§ INFORMATION:
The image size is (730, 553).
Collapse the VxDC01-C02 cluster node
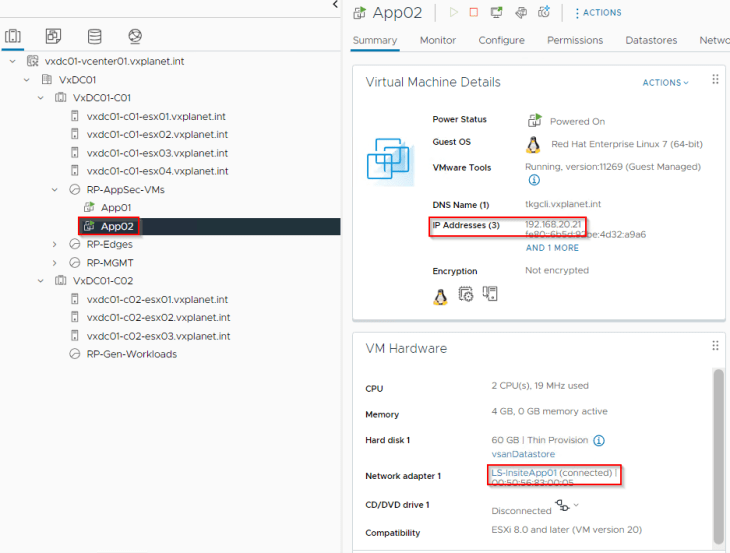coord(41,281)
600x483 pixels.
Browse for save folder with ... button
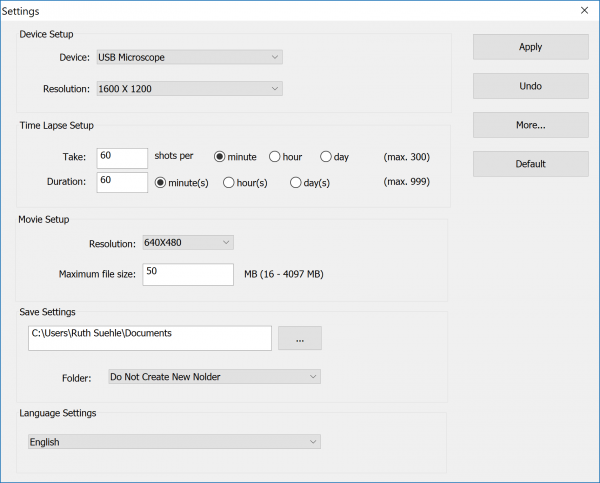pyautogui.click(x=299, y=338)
...
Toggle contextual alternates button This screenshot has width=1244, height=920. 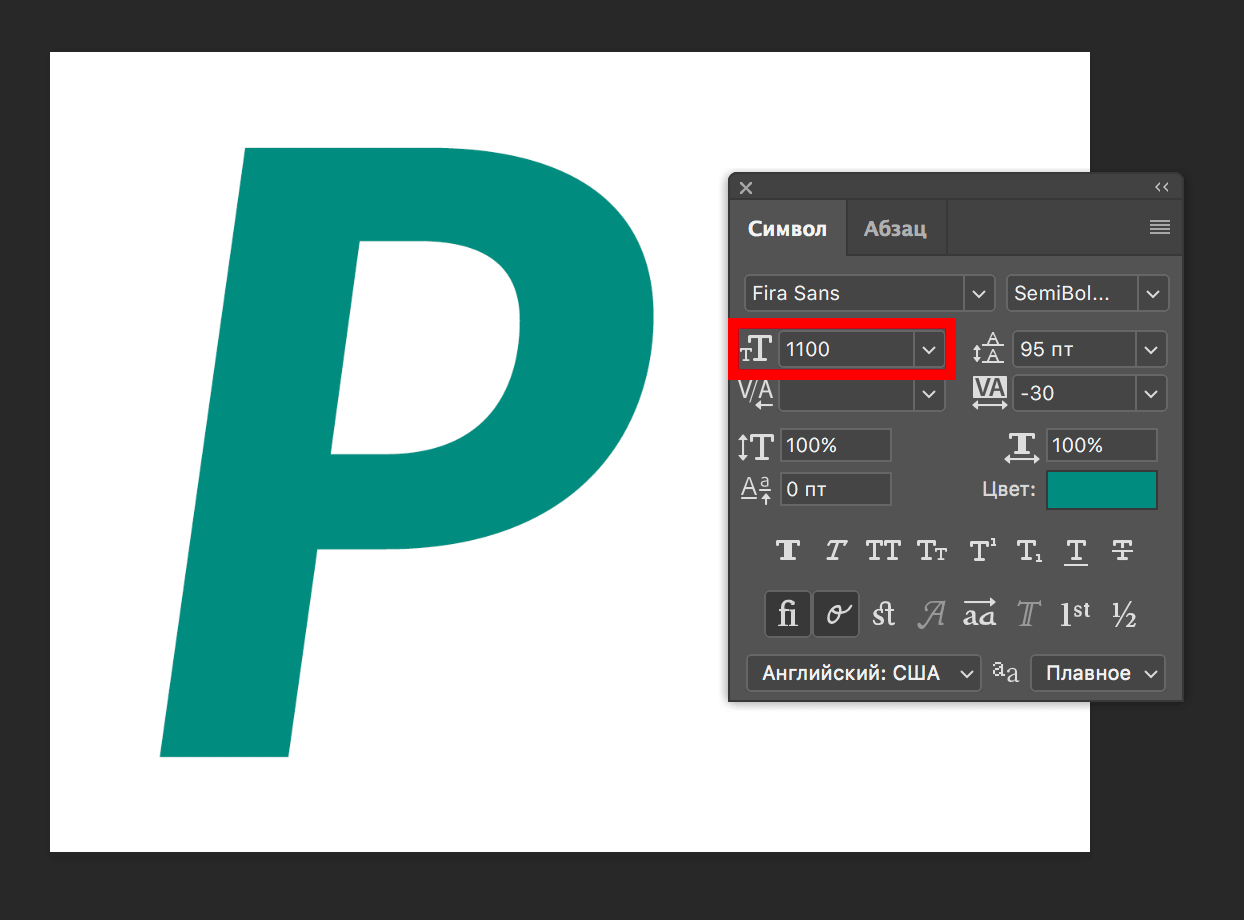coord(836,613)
---
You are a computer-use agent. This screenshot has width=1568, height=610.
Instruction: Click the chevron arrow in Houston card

§ AIM OF THE TASK: The range runs from the line above containing "You are a computer-use" to the line containing "Instruction: Click the", inclusive. Restate those lines word for word and no others.

§ RESPONSE:
You are a computer-use agent. This screenshot has width=1568, height=610.
Instruction: Click the chevron arrow in Houston card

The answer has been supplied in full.